Loro adesso si smarriscono meno, sono saldi, non piangono più e questa sera controllate le mucche dopo la mungitura, indossata la camicia della festa, sono venuti con le mogli ed i bambini ad ascoltare una storia d’argentina che per vicinanza e affinità politica li ha toccati. Non travolti con la desapareción, ma umiliati e spezzati con la dittatura, la tortura e l’esilio. Non loro come persone forse, ma come popolo sì. Hanno volti forti solcati dal sole, mani robuste e callose segnate dalla terra, occhi attenti fissati dentro il racconto che scorre. Li guardi e senti il senso del tuo lavoro, intuisci quanto importante sia cucire le emozioni, serrare le distanze e capisci, contro le grandi cifre, quanto sia utile e necessario il lavoro delle api per raccogliere una goccia di miele da un giorno di fiori.Colonia del Sacramento – San Pedro 23 ottobre 2001 Renzo Sicco
Non entro nel merito della polemica attuale ancora una volta carica di inutile sorpresa visto che i dati erano evidenti e sotto gli occhi di tutti.
Era sufficiente frequentare il Salone del Libro per cogliere l’evidenza del bluff, bastava parlare con gli operatori agli stand per capire l’andamento in discesa delle ultime due edizioni. Trovo dunque scandaloso stupirsi.
Proprio parlando con gli editori si sarebbe anche colto che a minore presenza di pubblico veniva indicato un incremento delle vendite, indice questo di una qualità maggiore nell’incontro tra il pubblico e la proposta.
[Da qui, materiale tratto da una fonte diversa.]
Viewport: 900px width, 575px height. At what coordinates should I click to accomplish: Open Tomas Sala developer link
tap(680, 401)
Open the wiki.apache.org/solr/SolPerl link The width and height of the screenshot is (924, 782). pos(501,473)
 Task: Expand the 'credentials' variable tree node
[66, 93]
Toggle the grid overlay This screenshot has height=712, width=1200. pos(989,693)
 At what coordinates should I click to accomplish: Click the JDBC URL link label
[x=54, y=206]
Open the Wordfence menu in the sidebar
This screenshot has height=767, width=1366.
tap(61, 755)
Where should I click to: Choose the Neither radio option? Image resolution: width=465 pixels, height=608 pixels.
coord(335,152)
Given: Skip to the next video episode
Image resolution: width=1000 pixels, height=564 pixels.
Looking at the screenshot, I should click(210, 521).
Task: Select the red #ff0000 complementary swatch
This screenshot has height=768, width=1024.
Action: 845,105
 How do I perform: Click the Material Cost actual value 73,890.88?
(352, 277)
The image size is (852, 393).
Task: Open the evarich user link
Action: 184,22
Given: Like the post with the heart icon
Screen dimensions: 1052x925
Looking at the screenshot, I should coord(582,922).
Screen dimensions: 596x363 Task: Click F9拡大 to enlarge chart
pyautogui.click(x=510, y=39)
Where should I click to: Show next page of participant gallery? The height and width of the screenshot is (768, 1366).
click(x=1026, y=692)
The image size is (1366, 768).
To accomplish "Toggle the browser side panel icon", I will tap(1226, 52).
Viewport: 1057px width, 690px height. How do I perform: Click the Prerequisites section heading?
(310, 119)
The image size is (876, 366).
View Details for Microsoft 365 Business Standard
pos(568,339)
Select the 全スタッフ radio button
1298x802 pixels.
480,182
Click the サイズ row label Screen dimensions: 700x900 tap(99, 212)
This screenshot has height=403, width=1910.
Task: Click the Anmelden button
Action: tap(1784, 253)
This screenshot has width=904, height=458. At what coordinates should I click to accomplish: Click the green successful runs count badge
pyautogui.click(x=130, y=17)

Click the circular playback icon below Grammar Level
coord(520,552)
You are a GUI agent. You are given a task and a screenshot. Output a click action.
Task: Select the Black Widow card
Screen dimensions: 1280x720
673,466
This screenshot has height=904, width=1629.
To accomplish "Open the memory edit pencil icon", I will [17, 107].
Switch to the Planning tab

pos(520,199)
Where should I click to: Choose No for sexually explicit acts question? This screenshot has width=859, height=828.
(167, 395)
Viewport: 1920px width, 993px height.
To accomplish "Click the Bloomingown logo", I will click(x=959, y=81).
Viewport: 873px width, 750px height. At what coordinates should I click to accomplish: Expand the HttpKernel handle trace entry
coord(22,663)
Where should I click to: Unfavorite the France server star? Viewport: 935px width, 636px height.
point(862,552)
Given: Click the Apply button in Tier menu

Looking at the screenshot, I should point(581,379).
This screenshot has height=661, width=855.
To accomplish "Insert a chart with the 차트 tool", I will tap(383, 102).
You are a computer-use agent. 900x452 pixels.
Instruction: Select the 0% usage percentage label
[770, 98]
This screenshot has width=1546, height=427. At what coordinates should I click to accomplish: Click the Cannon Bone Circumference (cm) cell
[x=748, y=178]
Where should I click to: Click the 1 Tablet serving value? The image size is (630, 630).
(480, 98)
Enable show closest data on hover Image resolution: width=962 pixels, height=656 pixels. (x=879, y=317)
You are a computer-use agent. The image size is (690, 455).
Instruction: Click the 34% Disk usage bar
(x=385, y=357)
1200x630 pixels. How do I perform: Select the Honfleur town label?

Ma nessuno lo dice perché poco importano appunto gli indicatori di qualità, contano invece le cifre e allora se la politica chiede numeri chiaro che gli interlocutori ci si adeguano e li gonfiano.
“Peccato veniale” dice il direttore in pectore. Può darsi! Non tocca a me contestare opinioni o decidere sentenze né mi interessa giudicare alcuno. Quello che ho chiaro è che a noi di Assemblea Teatro non sono mai interessate le cifre. Abbiamo molte volte fatto sale esaurite e riempito piazze o spazi sterminati. Ci ha fatto piacere certo! Ma esattamente nella stessa misura ci ha fatto piacere realizzare serate per 30, 50, 60 persone. Sappiamo che molte volte le più importanti rappresentazioni non sono state rivolte a folle oceaniche, anzi! 80 persone in Plaza de Mayo la prima volta di “Più di mille giovedì” in piena epoca di leggi di indulto e in piena gestione Menem, 60 spettatori a Villa Grimaldi a Santiago quando il Museo de la Memoria era soltanto un’idea, 50 persone a La Perla a Cordoba, dove il solo nome dell’ex centro di detenzione e sterminio clandestino creava ancora terrore nelle persone, o ancora 50 spettatori in miniera a Prali, tutti ex minatori fra i 50 e i 70 anni, che per la prima volta nella loro vita vedevano uno spettacolo teatrale. Piccole cifre di momenti però impagabili che non hanno cambiato soltanto noi ma pezzi di storia.
Per noi sono risultati ben più interessanti dei grandi numeri. Forse proprio per questo continuiamo a ricevere una “scarsa considerazione” e finanziamenti esigui ma, davvero, ci è più utile l’attenzione, il rispetto e la fiducia degli spettatori dato che eticamente riteniamo importanti i risultati ottenuti restando fuori dal coro.